At a time when political parties in the Opposition are rallying around the Left against the UPA on the Indo-US nuclear deal, National Security Advisor in the BJP-led NDA government Brajesh Mishra has said that he would let the deal go ahead if he is convinced that the country’s strategic weapons programme is safe and intact.
Mishra, considered one of the key architects of the changed New Delhi-Washington relationship who has been critical of the deal, admitted that its failure would have an “adverse impact on the growth of our relationship (with the US).”
With a disclaimer that he was neither speaking for any party nor leadership, Mishra told The Indian Express Editor-in-Chief Shekhar Gupta on NDTV’s Walk the Talk (to be broadcast on November 3 at 9.30 pm) that he faced a dilemma. “...The deal, which is offered, has been made the centrepiece of the strategic relationship. I don’t think the Clinton administration would have offered (such a deal).
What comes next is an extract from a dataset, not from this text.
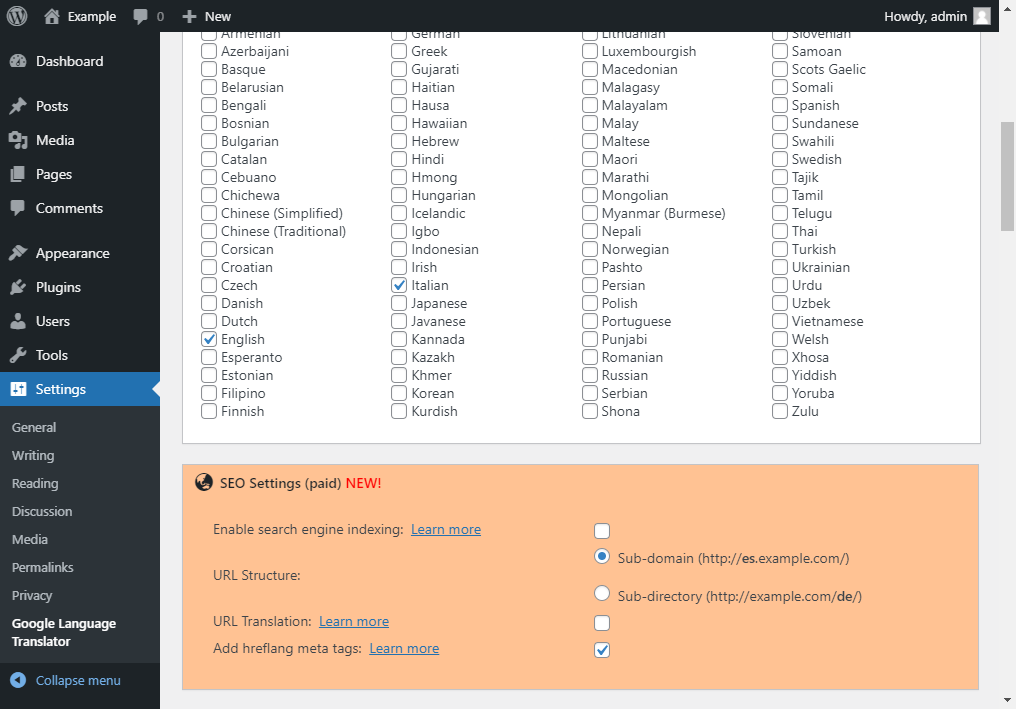
Task: Click the WordPress logo icon
Action: pos(17,16)
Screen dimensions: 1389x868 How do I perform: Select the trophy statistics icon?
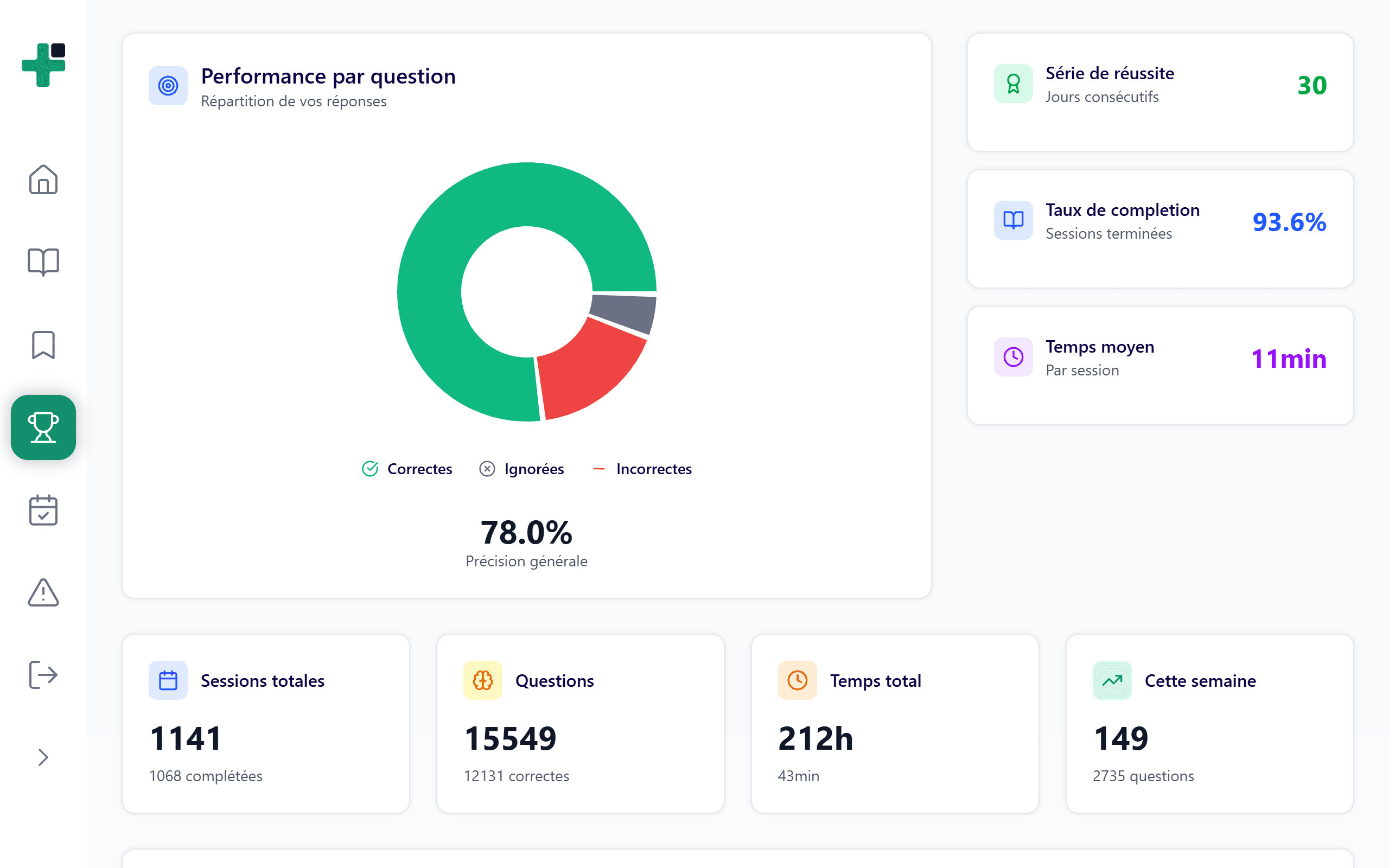43,427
That is why I say it is a dilemma for a person like me who is worried about the strategic programme and also the deal not going through.”
Mishra admitted that if the deal fell through, “nothing much will happen between India and the US when the new administration comes.” When told that the next White House, a probable Hillary Clinton administration, would be more anti-proliferationist, Mishra said: “She has also more or less indicated that as far as Asia is concerned, her pride of place for foreign policy would be given to China.”